I read in Infoq a text called Event Stream Processing: Scalable Alternative to Data Warehouses?, posted by Sadek Drobi, where he is mentioning a post that Dan Pritchett wrote in his blog, suggesting an alternative solution to data warehousing applications. Pritchett acknowledges that sometimes data needs to be aggregated in order to be analyzed, but the way Extract, Transform and Load software (ETL) functions induces costs in terms of scalability and reactivity. He said: "First, the ETL places a significant load on your production databases. If your business has nice offline windows for the ETL, that's great, but if not, managing the scale becomes a challenge. Second, the freshness of the warehouse is typically 24 hours behind or more. As your business grows this lag will grow as well."

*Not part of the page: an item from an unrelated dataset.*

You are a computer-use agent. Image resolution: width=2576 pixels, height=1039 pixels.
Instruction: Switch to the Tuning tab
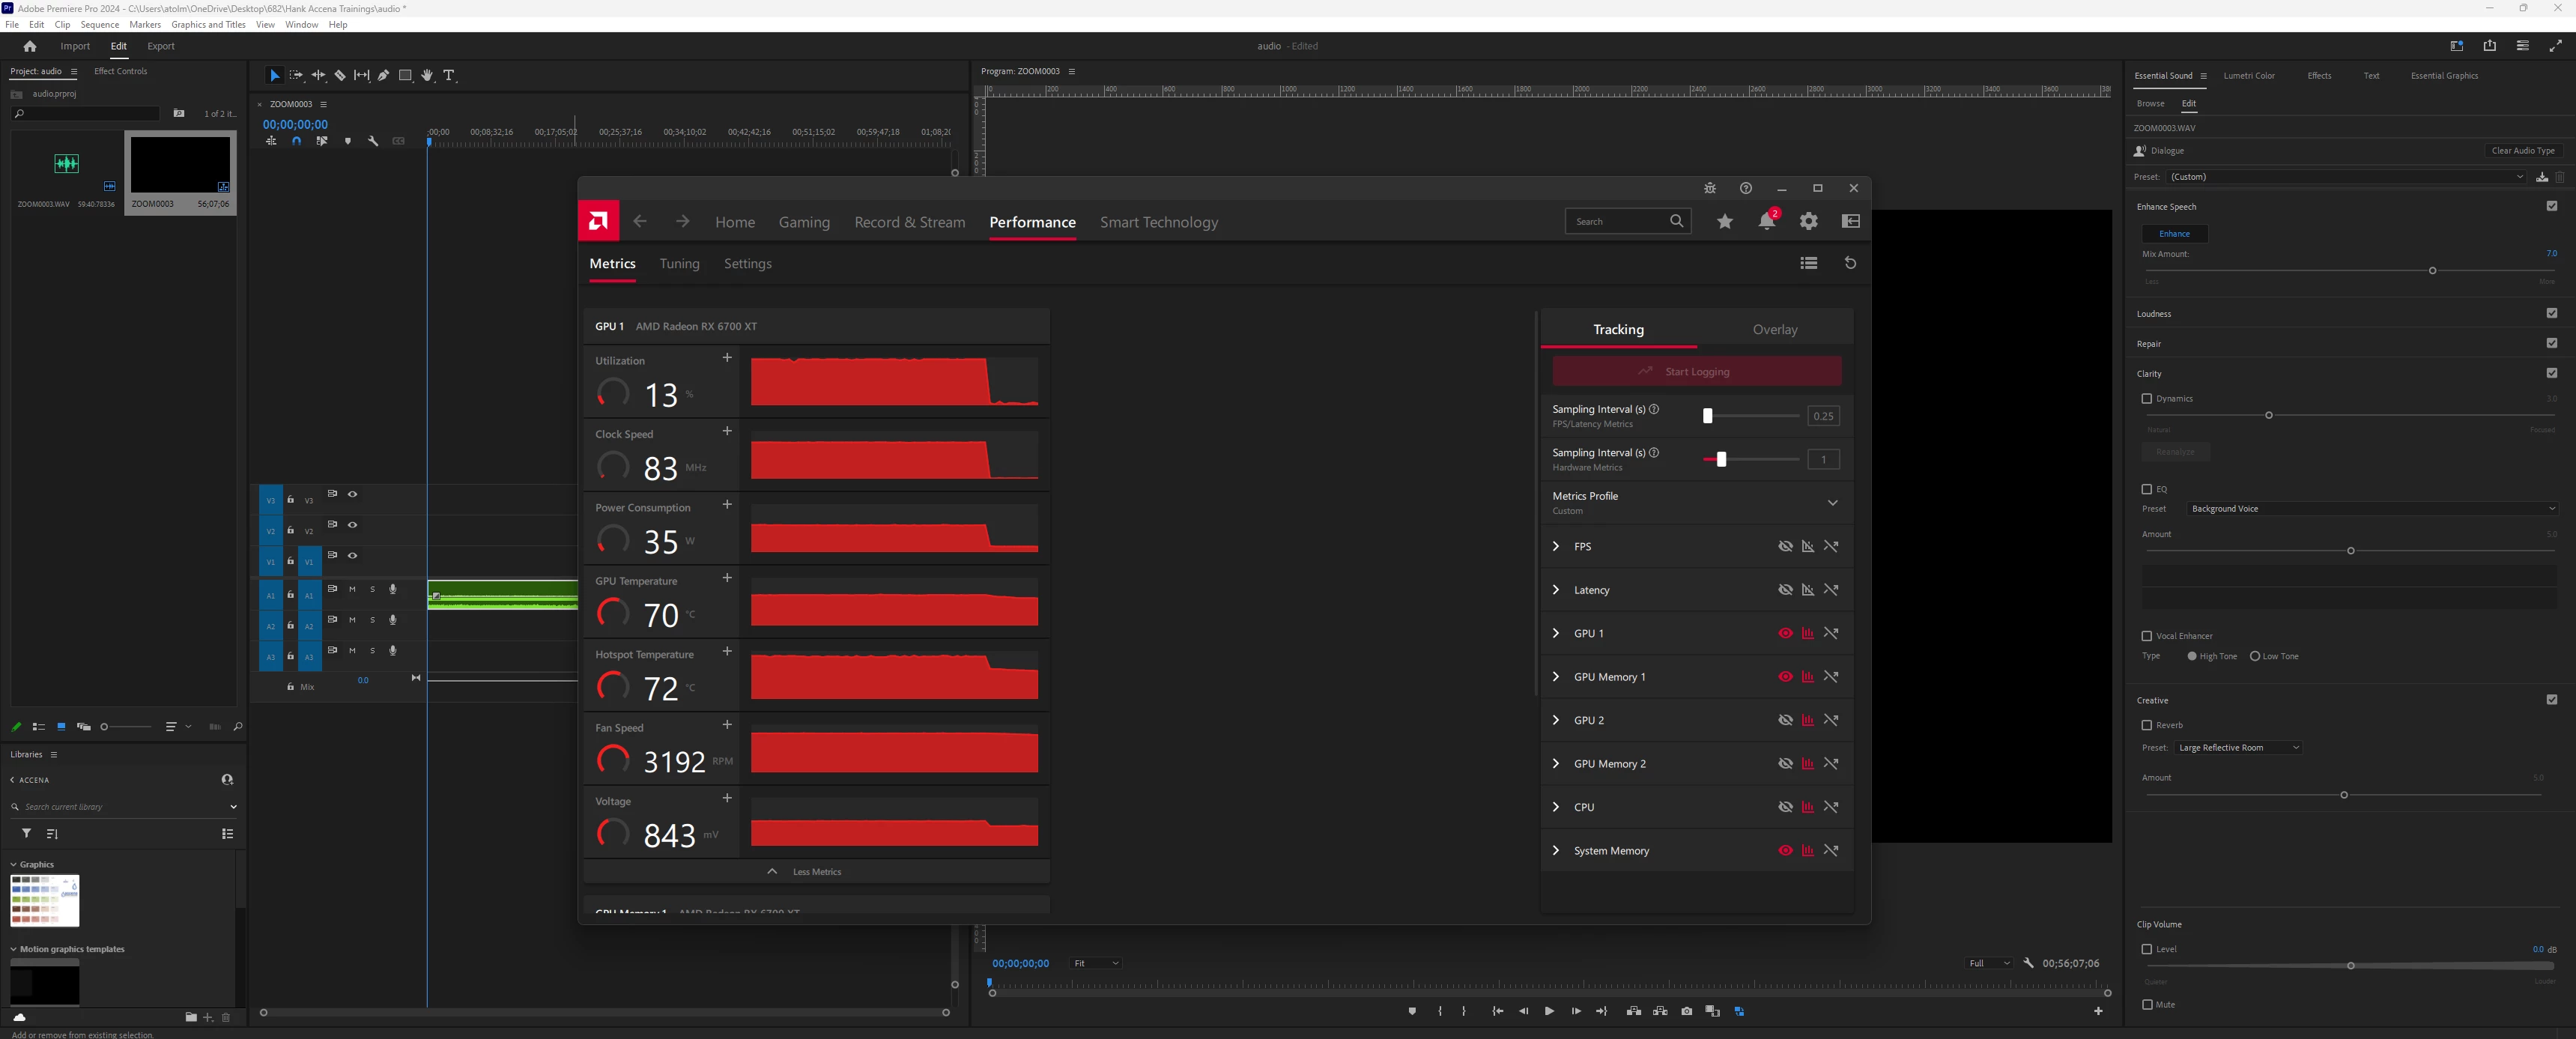tap(679, 264)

Dan Pritchett believes that there could be a solution that would be less expensive and more scalable: processing streams of events using an Event Stream Processor (ESP) solution.
He also said: "ESP analyze streams of events using a language similar to SQL. In the same manner that databases and data warehouses use SQL to perform analysis of data tables, ESP use their query language to analyze streams of events. The simplest way to understand ESP is to think of events as rows in a table and the attributes of an event as the columns. Each event type is the equivalent of a table."
Dan highlights however that this approach does not allow performing historical analysis in order to get on the business activity a perspective that is different from the one considered at real time.
I think it could be an interesting approach, but as written in a comment in the post, you also can use ESP to replace ETL while keeping the data warehouse intact, to preserve the ability to do historical analysis, that you lose if you don't use the data warehouse.